Data under study:

══════════════════════════════

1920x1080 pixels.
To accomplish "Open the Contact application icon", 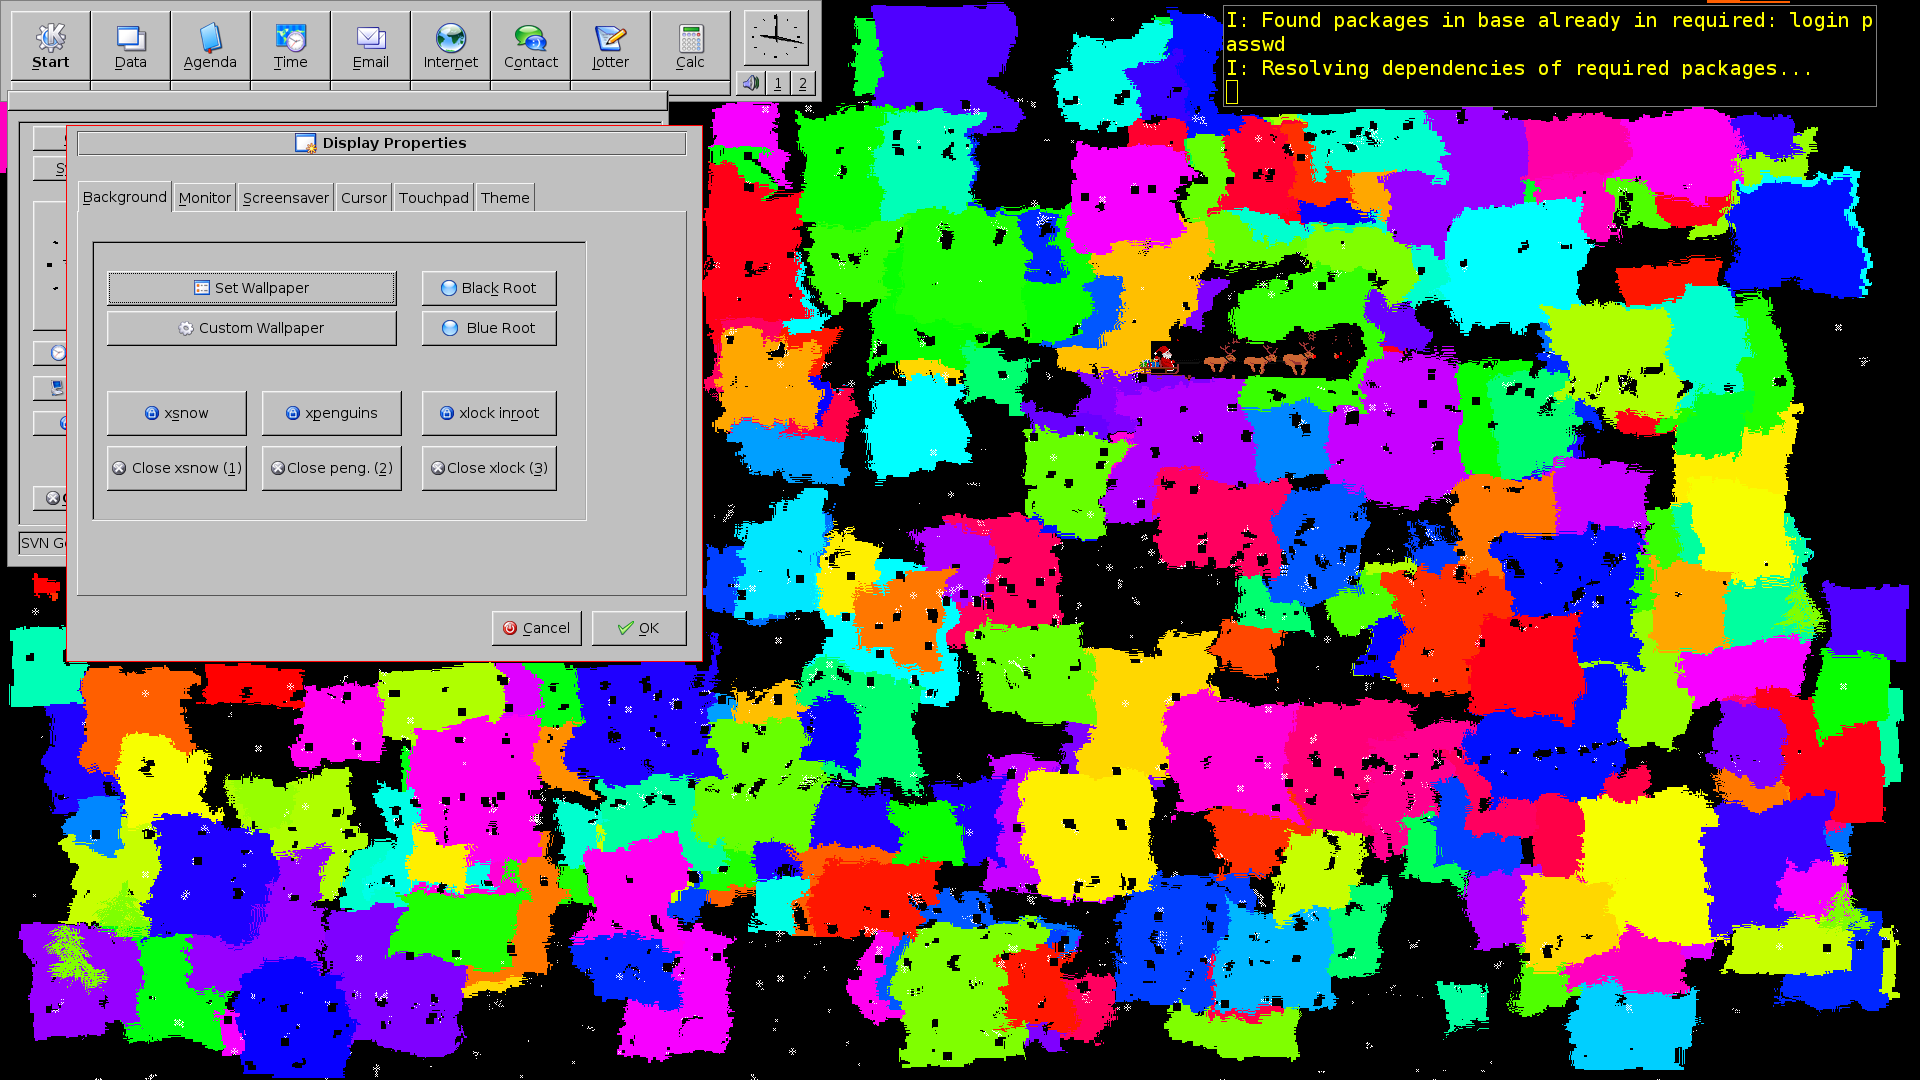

══════════════════════════════

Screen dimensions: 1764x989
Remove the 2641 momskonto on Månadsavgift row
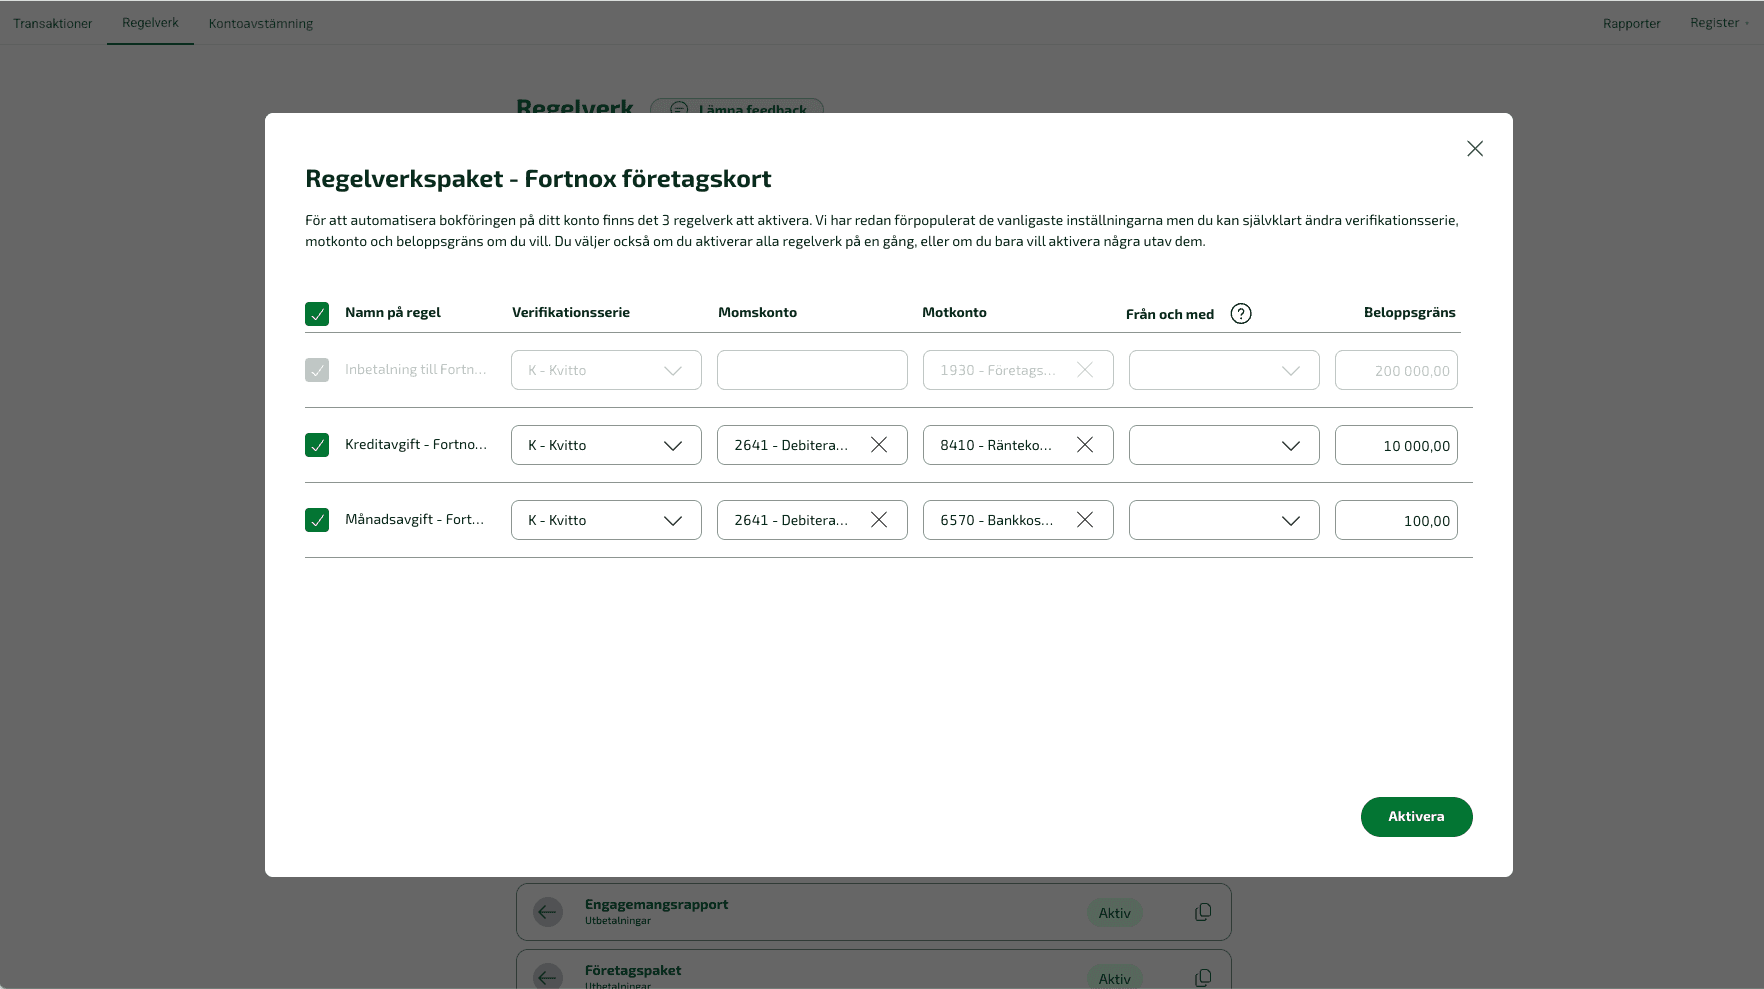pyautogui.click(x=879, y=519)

══════════════════════════════

Exercise brief: Leaving pictures out, output the lines of the data above from the one with "1920x1080 pixels." through the one with "the Contact application", word for word.

Result of the exercise:
1920x1080 pixels.
To accomplish "Open the Contact application icon", 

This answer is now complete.